Mientras la señora hablaba así, don Daniel la contemplaba con aire cohibido y obsecuente, echándose en silencio los bocados y sirviéndose, a cada instante, grandes vasos de vino. La única pupila que podía mover estaba inquieta, húmeda y brillante, y perecía decirme: Escúchela con atención que vale la pena.

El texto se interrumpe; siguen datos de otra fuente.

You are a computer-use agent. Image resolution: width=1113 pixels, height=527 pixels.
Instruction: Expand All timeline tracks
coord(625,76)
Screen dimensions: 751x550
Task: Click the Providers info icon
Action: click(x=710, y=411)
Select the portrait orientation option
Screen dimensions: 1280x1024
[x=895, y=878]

Y ella, al mismo tiempo que continuaba su charla con alegre volubilidad, me servía los platos con toda clase de miramientos, dirigiéndome signos de inteligencia, como indicándome que esa con­ versación sólo nosotros podíamos comprenderla. De repente me dijo:

— ¿Qué ha sido de esos jóvenes, de sus tíos? Sé que uno se casó en Santiago, y que ha tenido muchos hijos.

— ¡Han muerto todos, señora, hace muchos años!

Al escuchar estas palabras, me contempló estupefacta, suspiró hondamente, se puso la palma de la mano en la barbilla, inclinó su cabeza blanca y pareció abismarse en sus reflexiones.

A medida que la comida llegaba a su fin, hacíase más notable el contraste que formaban los modales finos, insinuantes, casi aristocráticos de esa viejecita, con los desmañados y selváticos de mi huésped. Observé que el rostro de éste estaba encendido por las frecuentes libaciones y que poco a poco salía de su mutismo hablando de diferentes tópicos.

Por fin, la anciana se levantó de su asiento y me tendió su fría y descarnada mano, diciéndome:

— Usted se queda esta noche aquí. Voy a arreglar algo allá dentro. En seguida volvióse hacia mi huésped e inclinándose a su oído, le elijo en voz baja:

— No bebas mucho, cuidado con las enfermedades.

Cuando ella salió, el tosco y moreno semblante de don Daniel parecía iluminarse con una sonrisa, sus pupilas se velaban dulcemente y sus gruesos labios temblaban como si deseara decirme algo.

Comprendí que el vino principiaba a hacer su efecto. Al fin, rompí el silencio diciéndole:

— ¿La señora no es su madre?

— No.

— ¿Su parienta, tal vez? Y perdone.

Don Daniel aproximó en silencio una botella, llenó hasta los bordes los vasos, bebió el suyo de un sorbo, y, limpiándose los labios, contestó:

— No, señor, la persona que usted ha visto no es mi madre, ni mi parienta, es la señora, la señora de esta casa, concluyó con un acento en que vibraba cierto orgullo indefinible, dando un ligero golpe sobre la mesa.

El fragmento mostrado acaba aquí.